**Brief:** Please tally the lines in the records that include the word "accomplish" and answer with the bare number.

=-=-=-=-=

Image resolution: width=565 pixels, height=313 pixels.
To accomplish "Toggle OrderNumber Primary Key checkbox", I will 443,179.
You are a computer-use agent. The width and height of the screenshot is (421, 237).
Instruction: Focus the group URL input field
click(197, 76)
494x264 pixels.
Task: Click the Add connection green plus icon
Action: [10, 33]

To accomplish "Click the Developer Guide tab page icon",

=-=-=-=-=

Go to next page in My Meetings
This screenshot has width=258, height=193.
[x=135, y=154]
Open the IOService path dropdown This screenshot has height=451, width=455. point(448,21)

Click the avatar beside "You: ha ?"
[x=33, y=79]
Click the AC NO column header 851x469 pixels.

=-=-=-=-=

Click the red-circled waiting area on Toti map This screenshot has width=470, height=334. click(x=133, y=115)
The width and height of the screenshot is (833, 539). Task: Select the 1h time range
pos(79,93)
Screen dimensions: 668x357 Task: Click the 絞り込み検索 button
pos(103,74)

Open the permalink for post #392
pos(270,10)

=-=-=-=-=

**Response to the exercise:** 2